2006/04/06 Category : Books 『ひなた』吉田修一 ひなたちゃんとひなたで体操座りして読みました。なんとなく、そうやって読むのが良い本だと思った。『パーク・ライフ』から『日曜日たち』を経て、どんっどん良くなってますね、吉田修一。文章からわざとらしさがなくなっていく。これまた家族モノ、各メンバーの一人称・バトン形式です。そういうところで、私の中でちょっと『空中庭園』とかぶった。実は何らの問題も解決されていないのに、ほのぼのが全体を覆っているところとか。読んだ後に残る、「和むんだけど、これで良かったのかなぁ」感がある。その、後引く感じが持ち味なんだろうな。 [0回]PR
2006/04/04 Category : Books 『空中庭園』角田光代 空中庭園映画が公開されたあたりで一回手に取ったんだけど、何だか読みづらく感じて、今やっと読みました。そいや映画も観ずじまいだ。。。『キッドナップ・ツアー』と言い、この作品と言い……すっごいな、この人。痛いところ切り裂きまくり。みーんな必死で、みーんな精一杯生きているのに、通じない・すれ違う・ずれあっている……。そんな痛々しさをまっすぐ描くんです。なのにコミカルで、ほのぼのしている。というか、ほのぼのしているからこそ余計怖い。おまけに上手いんです。職人芸かと思わせるくらい。これは短篇集なのですが、登場人物は共通しているんです。ひとつの家族で、家族の各メンバーが各6話の語り部になっているんです。角田光代にしてみれば1人6役なのですが、これが上手い。価値観も主義も違う6人のことを、よくこんなにわかっているなー と。これは偏見かもしれませんが、、、男性作家が女性一人称で書くものより、女性作家が男性一人称で書くものの方がリアリティがあるかもしらん。男性による女性一人称で見事だと思うのはスガシカオ『サナギ』くらいかな今のところ作家じゃないけど [0回]
2006/04/03 Category : Movies ナルニア国物語 予告編に気圧されて、観てきました。ただ、『ロード・オブ・ザ・リング』をTVで観たばかりなので、どうしても比べてしまう。戦闘シーンが冗長。ミュート・スローモーションが多くて。でも、登場人物・キャラクターのかわいさなら、こちら。

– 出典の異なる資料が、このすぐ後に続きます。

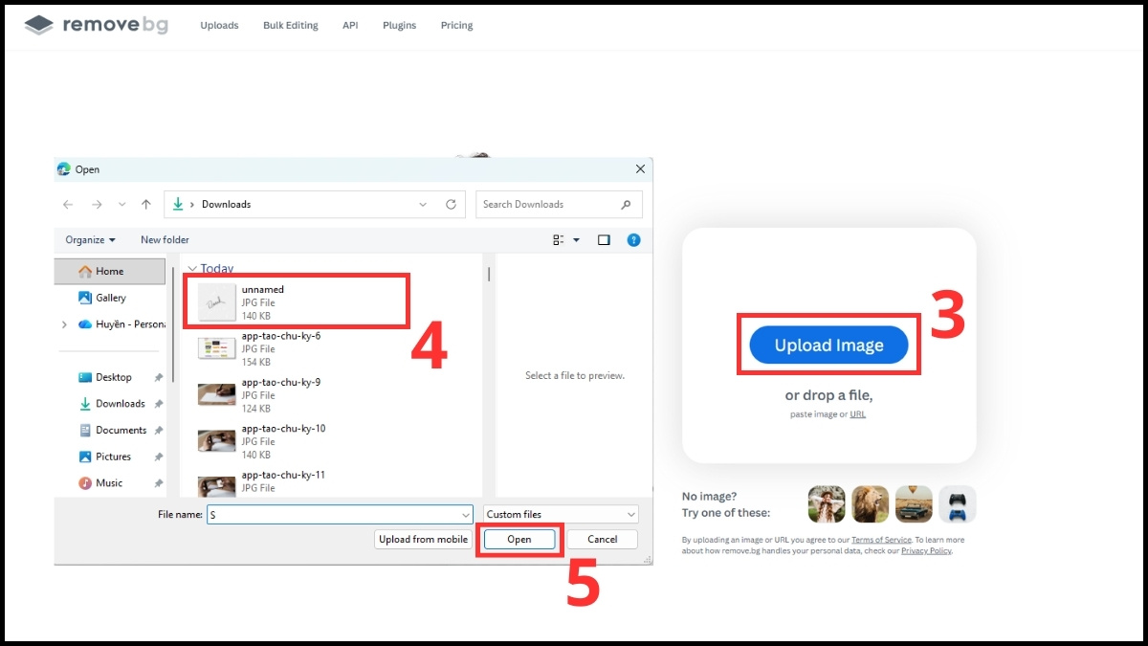1148x646 pixels.
Task: Open the Bulk Editing menu item
Action: (290, 25)
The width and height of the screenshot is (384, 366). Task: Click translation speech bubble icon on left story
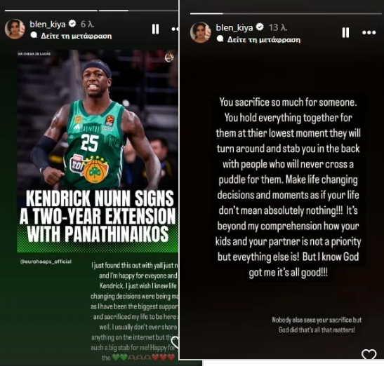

そこはそれ、ディズニーだからな。子どもに見せたいのはこっち。子役が秀逸。ルーシーの利発さは言わずもがなだけれど、いちばん萌えたのはエドマンドだろう!ああいう生意気ガオ好きだー。公式サイト見たけど、いちばんオーディションが難航したのが、このエドマンド役らしい。そりゃそうだ、従順さと反抗的な表情、ひとつの役で出すって難儀だよ。ところで3人以上の兄弟の場合、下から2番目がハブになる って法則は、洋の東西を問わないのでしょうか。。あと、タムナスさんがすてき。ねぇ、裸にマフラーってえろいよね。 ←またそういう話を、、、あと、『指輪』の方にも種族ごとのカオってのがあったけど(ホビットは正方形気味、エルフは面長)この世界にも「フォーン顔」「ケンタウロス顔」があるのね。前者はタムナスさんに代表されるような甘い顔で、後者は精悍な顔つきです。そんな、細かーいところに笑ってました。……キャラ萌えする映画ってことですか、つまり!? [0回]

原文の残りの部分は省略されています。